By Jason Wolfe | Published March 19, 2013 | Google+

In 1995 I created the Internet’s first coupon website. I spent months and months in the library (yes, back then we used libraries), researching patent filings. On my own, I filed a patent for online couponing. It was 1997 by then, and looking back at my work, it wasn’t bad for a 20-something year old. I also filed patents on pixel based tracking (1999) and wireless coupon delivery to cell phones (2001).

Getting Beat Down:

After filing the patents, I quickly learned about the process. This is where I got beat down and trampled upon the most. The United States Patent and Trademark Office (USPTO) issues something called an “office action” when it finds a problem with the application. The applicant typically has six months to respond to the office action or the application will be abandoned. If the response is insufficient, additional office actions may be issued.
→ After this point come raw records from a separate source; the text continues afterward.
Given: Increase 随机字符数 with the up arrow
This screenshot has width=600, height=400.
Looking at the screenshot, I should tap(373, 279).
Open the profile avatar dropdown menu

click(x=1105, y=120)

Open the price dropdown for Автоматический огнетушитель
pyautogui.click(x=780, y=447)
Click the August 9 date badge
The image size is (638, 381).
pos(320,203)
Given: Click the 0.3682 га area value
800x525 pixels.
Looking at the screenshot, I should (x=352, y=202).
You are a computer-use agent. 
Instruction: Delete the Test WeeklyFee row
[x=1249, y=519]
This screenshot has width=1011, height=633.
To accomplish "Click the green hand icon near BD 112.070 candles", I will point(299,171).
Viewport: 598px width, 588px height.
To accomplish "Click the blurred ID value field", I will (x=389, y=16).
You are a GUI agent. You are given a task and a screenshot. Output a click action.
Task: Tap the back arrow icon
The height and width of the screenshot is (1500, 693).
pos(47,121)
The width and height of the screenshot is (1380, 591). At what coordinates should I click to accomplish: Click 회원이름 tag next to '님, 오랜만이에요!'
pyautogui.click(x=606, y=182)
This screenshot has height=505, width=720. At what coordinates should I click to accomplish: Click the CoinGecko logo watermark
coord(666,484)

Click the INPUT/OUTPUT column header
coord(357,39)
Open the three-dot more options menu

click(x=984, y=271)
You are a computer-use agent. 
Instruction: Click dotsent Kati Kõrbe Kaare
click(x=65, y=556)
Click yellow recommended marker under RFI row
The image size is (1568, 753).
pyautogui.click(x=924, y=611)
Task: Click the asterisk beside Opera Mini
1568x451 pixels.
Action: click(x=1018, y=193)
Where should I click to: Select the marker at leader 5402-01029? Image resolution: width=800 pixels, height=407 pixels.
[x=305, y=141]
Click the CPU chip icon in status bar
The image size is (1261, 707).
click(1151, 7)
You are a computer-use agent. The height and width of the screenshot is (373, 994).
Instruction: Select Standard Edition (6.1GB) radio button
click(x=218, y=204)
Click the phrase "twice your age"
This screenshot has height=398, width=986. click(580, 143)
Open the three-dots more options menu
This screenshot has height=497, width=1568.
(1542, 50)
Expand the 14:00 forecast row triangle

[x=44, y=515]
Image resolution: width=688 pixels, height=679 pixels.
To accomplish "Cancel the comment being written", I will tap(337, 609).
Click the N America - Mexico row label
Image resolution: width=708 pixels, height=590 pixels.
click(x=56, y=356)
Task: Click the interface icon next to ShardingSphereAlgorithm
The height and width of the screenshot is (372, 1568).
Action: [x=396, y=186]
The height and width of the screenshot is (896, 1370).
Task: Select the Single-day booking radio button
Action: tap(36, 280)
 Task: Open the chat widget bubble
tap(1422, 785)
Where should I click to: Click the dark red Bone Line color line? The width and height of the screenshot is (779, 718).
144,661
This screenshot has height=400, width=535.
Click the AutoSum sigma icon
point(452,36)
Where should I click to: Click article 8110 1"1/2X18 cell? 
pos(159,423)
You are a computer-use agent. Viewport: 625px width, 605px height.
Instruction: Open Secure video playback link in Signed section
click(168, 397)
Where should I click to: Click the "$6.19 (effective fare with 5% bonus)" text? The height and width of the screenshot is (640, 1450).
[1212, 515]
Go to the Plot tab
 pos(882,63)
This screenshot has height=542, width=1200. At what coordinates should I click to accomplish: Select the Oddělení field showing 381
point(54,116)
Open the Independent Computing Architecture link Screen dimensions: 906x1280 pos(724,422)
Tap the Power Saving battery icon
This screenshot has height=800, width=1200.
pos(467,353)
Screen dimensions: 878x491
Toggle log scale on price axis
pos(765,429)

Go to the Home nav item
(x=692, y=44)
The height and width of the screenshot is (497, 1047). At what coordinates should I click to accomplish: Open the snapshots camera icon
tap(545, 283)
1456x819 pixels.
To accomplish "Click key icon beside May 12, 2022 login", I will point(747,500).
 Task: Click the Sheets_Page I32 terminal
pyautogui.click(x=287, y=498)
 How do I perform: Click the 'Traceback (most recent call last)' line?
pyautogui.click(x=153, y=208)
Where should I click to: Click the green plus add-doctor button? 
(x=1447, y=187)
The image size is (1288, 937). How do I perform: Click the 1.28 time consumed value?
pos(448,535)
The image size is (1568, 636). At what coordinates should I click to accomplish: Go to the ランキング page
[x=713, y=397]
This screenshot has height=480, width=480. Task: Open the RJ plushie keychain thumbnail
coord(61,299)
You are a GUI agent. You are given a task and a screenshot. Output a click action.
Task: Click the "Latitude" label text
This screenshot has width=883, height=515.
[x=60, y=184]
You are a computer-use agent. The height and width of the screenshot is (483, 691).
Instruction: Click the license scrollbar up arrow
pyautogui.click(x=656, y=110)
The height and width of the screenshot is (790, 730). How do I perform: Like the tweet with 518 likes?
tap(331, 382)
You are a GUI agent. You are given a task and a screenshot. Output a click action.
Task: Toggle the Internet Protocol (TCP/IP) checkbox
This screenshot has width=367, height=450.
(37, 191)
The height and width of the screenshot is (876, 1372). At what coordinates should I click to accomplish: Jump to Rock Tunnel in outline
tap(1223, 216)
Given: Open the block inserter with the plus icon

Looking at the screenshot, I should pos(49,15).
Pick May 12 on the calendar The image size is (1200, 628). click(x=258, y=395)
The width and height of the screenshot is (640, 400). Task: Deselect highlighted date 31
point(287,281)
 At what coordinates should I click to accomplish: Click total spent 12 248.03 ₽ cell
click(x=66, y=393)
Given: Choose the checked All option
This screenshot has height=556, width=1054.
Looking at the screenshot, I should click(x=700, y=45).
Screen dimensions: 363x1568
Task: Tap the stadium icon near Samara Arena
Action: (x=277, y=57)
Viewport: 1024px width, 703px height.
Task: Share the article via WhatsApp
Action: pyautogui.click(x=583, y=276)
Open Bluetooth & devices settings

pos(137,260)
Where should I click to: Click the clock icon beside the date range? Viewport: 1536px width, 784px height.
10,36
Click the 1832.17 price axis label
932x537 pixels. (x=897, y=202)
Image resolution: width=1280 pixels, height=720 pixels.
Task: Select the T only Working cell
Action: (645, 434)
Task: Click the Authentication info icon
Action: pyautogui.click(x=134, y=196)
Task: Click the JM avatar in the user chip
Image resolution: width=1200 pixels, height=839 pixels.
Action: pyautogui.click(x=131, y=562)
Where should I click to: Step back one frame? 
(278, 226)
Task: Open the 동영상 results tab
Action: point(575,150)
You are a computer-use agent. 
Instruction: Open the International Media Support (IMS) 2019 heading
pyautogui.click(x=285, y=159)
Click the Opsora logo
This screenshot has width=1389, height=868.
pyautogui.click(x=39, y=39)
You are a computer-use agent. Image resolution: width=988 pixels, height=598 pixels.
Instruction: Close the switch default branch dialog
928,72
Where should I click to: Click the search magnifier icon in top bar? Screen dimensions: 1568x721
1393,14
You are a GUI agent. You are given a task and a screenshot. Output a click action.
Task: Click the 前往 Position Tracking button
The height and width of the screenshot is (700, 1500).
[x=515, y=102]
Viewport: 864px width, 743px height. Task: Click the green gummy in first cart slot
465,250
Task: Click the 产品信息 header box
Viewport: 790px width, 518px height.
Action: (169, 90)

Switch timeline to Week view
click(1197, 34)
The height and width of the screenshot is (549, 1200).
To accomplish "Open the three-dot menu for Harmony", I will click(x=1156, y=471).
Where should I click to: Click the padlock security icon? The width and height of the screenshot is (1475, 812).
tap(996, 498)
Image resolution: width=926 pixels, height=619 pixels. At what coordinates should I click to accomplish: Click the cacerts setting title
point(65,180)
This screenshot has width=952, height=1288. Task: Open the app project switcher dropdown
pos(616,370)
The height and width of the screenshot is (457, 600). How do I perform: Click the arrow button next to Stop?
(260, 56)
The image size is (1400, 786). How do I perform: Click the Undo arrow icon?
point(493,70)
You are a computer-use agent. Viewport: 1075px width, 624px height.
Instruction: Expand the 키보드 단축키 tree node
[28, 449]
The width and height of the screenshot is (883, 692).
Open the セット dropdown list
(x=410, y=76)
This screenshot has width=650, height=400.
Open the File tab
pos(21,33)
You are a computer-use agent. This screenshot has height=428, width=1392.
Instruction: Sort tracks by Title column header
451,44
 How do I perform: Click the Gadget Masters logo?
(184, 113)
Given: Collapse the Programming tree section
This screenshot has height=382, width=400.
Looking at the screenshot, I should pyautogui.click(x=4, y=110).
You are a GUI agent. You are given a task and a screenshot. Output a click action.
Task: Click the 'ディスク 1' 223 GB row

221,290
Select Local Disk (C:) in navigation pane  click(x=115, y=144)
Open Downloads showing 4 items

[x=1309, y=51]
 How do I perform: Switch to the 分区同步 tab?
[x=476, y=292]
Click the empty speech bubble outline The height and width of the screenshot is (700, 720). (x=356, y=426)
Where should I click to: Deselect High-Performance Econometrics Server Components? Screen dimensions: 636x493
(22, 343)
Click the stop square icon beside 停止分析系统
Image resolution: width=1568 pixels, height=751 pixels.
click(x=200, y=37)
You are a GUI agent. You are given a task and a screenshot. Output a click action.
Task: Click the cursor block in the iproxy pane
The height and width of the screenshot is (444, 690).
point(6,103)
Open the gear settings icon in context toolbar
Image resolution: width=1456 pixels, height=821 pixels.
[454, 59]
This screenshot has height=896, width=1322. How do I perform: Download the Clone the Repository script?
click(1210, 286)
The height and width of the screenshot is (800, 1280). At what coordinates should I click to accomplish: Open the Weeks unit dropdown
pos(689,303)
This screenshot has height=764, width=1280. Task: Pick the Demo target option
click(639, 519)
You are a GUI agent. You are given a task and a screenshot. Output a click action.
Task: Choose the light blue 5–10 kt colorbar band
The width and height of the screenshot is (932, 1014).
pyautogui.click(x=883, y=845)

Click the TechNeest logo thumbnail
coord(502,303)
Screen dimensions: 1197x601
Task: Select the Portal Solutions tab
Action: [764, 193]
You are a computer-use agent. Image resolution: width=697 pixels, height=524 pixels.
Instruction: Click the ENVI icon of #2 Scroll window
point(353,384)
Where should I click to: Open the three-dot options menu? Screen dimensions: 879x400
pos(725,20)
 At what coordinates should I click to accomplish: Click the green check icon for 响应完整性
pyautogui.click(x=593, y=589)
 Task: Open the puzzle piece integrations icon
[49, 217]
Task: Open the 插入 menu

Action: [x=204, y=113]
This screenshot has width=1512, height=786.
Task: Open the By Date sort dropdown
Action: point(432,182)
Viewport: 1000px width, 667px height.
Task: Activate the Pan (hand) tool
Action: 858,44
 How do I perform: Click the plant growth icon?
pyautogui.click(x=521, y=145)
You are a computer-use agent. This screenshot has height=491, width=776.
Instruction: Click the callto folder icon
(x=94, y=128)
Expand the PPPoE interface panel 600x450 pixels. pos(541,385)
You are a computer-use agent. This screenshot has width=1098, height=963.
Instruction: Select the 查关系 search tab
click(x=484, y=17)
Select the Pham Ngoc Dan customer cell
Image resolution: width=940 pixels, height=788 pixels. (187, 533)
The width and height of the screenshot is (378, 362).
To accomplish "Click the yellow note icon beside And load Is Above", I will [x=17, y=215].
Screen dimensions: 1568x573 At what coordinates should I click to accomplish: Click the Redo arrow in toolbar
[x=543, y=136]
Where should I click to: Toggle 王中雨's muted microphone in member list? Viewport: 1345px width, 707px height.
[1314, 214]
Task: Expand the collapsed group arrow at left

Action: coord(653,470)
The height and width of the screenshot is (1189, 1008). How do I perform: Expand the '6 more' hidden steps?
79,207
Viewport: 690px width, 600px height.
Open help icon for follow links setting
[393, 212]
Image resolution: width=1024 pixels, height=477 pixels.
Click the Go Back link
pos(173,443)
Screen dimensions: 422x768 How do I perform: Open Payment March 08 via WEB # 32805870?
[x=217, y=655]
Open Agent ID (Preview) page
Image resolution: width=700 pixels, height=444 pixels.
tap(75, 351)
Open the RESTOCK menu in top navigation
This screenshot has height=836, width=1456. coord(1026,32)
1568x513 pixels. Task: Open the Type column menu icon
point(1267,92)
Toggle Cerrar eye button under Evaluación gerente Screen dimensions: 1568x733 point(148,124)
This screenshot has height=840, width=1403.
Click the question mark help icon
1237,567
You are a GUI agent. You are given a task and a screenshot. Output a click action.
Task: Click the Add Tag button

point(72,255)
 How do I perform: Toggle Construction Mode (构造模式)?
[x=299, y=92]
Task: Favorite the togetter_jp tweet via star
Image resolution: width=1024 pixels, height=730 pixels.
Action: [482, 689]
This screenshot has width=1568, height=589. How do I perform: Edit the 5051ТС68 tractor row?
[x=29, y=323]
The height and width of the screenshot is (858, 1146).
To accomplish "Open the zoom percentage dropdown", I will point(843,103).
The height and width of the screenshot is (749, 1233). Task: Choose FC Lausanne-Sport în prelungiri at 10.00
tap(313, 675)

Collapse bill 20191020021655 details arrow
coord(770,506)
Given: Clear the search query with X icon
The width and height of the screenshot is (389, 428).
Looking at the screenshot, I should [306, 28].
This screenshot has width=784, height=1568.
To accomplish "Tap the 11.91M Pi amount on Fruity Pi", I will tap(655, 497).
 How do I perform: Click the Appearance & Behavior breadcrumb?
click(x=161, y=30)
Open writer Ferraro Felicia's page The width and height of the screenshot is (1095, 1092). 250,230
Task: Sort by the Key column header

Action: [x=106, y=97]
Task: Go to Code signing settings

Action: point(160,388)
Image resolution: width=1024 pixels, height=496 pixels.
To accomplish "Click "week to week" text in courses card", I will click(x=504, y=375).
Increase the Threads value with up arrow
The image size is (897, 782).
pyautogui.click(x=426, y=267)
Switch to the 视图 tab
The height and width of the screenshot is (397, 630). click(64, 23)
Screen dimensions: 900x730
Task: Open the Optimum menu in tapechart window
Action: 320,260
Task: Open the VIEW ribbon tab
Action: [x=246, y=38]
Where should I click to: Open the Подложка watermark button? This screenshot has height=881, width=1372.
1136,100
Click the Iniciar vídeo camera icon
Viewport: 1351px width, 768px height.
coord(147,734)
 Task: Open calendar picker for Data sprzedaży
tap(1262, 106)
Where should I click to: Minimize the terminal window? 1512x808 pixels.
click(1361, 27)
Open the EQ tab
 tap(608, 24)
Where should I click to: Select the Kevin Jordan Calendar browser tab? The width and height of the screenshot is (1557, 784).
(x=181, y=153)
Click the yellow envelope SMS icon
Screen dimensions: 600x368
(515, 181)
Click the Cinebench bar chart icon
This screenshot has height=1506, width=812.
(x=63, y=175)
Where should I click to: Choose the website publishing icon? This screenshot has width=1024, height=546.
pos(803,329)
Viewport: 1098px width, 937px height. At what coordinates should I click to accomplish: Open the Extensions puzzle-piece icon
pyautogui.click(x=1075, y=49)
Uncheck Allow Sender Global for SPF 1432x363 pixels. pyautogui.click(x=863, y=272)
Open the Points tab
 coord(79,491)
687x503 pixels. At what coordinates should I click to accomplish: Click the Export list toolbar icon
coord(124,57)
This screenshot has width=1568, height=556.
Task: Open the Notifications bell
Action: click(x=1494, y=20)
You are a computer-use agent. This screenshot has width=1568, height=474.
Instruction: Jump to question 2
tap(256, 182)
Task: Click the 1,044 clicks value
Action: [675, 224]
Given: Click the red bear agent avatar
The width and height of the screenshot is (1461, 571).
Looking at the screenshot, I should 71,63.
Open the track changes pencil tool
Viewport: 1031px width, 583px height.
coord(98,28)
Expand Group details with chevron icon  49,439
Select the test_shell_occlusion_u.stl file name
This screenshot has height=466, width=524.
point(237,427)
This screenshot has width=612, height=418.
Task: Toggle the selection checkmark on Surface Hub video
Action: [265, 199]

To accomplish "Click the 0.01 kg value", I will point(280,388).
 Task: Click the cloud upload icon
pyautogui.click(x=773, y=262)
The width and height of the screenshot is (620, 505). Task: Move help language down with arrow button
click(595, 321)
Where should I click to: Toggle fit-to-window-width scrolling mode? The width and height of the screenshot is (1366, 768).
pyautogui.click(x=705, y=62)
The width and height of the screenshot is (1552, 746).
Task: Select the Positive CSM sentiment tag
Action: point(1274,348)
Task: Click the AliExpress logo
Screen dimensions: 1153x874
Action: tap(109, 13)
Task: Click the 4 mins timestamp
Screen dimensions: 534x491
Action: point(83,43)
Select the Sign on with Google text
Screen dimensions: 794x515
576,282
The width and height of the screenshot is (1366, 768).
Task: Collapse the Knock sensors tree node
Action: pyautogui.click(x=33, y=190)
Because I was basically poor and had no help, I ultimately wore down and abandoned the patents, except for the Wireless coupon patent. I spent another two years answering office actions until I eventually abandoned that one as well.

I never lost site of the importance of information protection, however. I just needed to have the funds necessary to hire help as needed. Since then, I grew revenues and successfully filed and completed several patents. Now I have a full time patent lawyer sitting in the office adjacent to mine. But a few tips starting out might have saved me from that early disappointment.

Lessons Learned:

  • Use Provisional Patents – Filing a provisional patent application enables you to write a short description to get started, buying time for you to explore the idea further en route to filling a complete patent. Provisional patents cost about 300 dollars and can be done without a lawyer.
  • Use Prior Art – If you have materials, drawings or submissions to the USPTO and you are working in the business that your invention is in, you can use your art work and filing (even if you never get issued the patents) as prior art—meaning you had the idea first AND did something about it. Establishing prior art means no one else can be issued a patent off of your idea. This is important if you are like I was starting out: full of good ideas but low on cash. Trust me, I have found several patent infringement cases over the years and have been able to successfully ward off competitors because of prior art and other tactics.
  • Don’t be Afraid – Early on, I invented several things that became very popular and were used by millions. Online coupons, pixel tracking, and wireless coupons among them. Because of my fear of office actions, I abandoned the patents. Had I not been afraid (and broke), I probably would have been issued patents that would be worth tens of millions today, if not more.
  • Hire Lawyers You Trust – It’s a long haul. From filings, to office actions, to maybe even defending the patents. You need trusted, bright people with you every step of the way. If your lawyer doesn’t have your best interest, you may end up wasting a lot of time and money. Be diligent. Find good people.
  • Don’t Be an Extortionist – Once you are issued a patent, exercise your patent, use it, build a better business, be creative. But don’t sit on the patent and wait to pounce on someone just to profit from a lawsuit. Use the patent to protect yourself in what you invented from bigger bullies, but don’t be a troll who stifles creativity in the world.

Navigating the information protection path successfully can be a challenge. But using this advice, hopefully new inventors will be able to get started and have the fortitude to follow through as I eventually learned to do.